- Born: August 28, 1924 Brooklyn, New York City, New York, United States
- Died: March 26, 2011 (aged 86) Norwalk, Connecticut, United States
- Occupation: Sculptor
- Spouse: Naomi Ruby (m. 1949–2011; his death)
- Children: 2

= Stanley Bleifeld =

American sculptor (1924–2011)

Stanley Bleifeld (August 28, 1924 – March 26, 2011) was an American sculptor. He lived between Weston, Connecticut, and Pietrasanta, Italy.

==Early life==
Stanley Bleifeld was born on August 28, 1924, in Brooklyn in New York City, New York. He earned bachelor of fine arts, and a master of fine arts degree in 1949 in painting from Tyler School of Art of Temple University in Philadelphia, Pennsylvania. After a trip to Rome in around 1959 or 1960, he gave up painting for sculpture.

==Career==
Bleifeld received the following awards: Sculptor of the Year in Pietrasanta and the World, in 2004, the Henry Hering Memorial Medal of the National Sculpture Society, (he was president of the Society from 1991 to 1993), the Medal of Liberty from the American Civil Liberties Union, the Shikler Award from National Academy of Design, among others.

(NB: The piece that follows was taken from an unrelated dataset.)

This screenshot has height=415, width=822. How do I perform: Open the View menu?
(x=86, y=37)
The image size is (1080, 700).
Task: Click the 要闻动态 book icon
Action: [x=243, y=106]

Bleifeld was a National Academician in Sculpture, and a member of the National Academy of Design, and helped set policy for that organization.

Bleifeld's public monuments include sculptures for the United States Navy Memorial (he served in the Navy in World War II) in Washington, D.C., the Knights of Columbus Memorial in Connecticut, and baseball players at the Baseball Hall of Fame in Cooperstown, N.Y. The originals of his works The Lone Sailor and The Homecoming are two created for the Navy Memorial. Subsequently, a number of replicas deployed across the United States. On October 13, 2017, the occasion of the 242nd anniversary of the United States Navy, a replica of The Lone Sailor was dedicated in Pearl Harbor, Hawaii.

His work is in numerous private collections throughout the world. In 2008, his monument to the Civil Rights Movement, It Seemed like Reaching for the Moon was dedicated at the statehouse in Richmond, Virginia.

==Personal life and death==
In 1949, Bleifeld married Naomi Ruby. The couple had two daughters, Becky and Emily. From 1950 until his death he lived and worked in Weston, Connecticut, spending part of each year at a home and studio in Pietrasanta, Italy.

Bleifeld died on March 26, 2011, in Norwalk, Connecticut from a cerebral hemorrhage following a fall.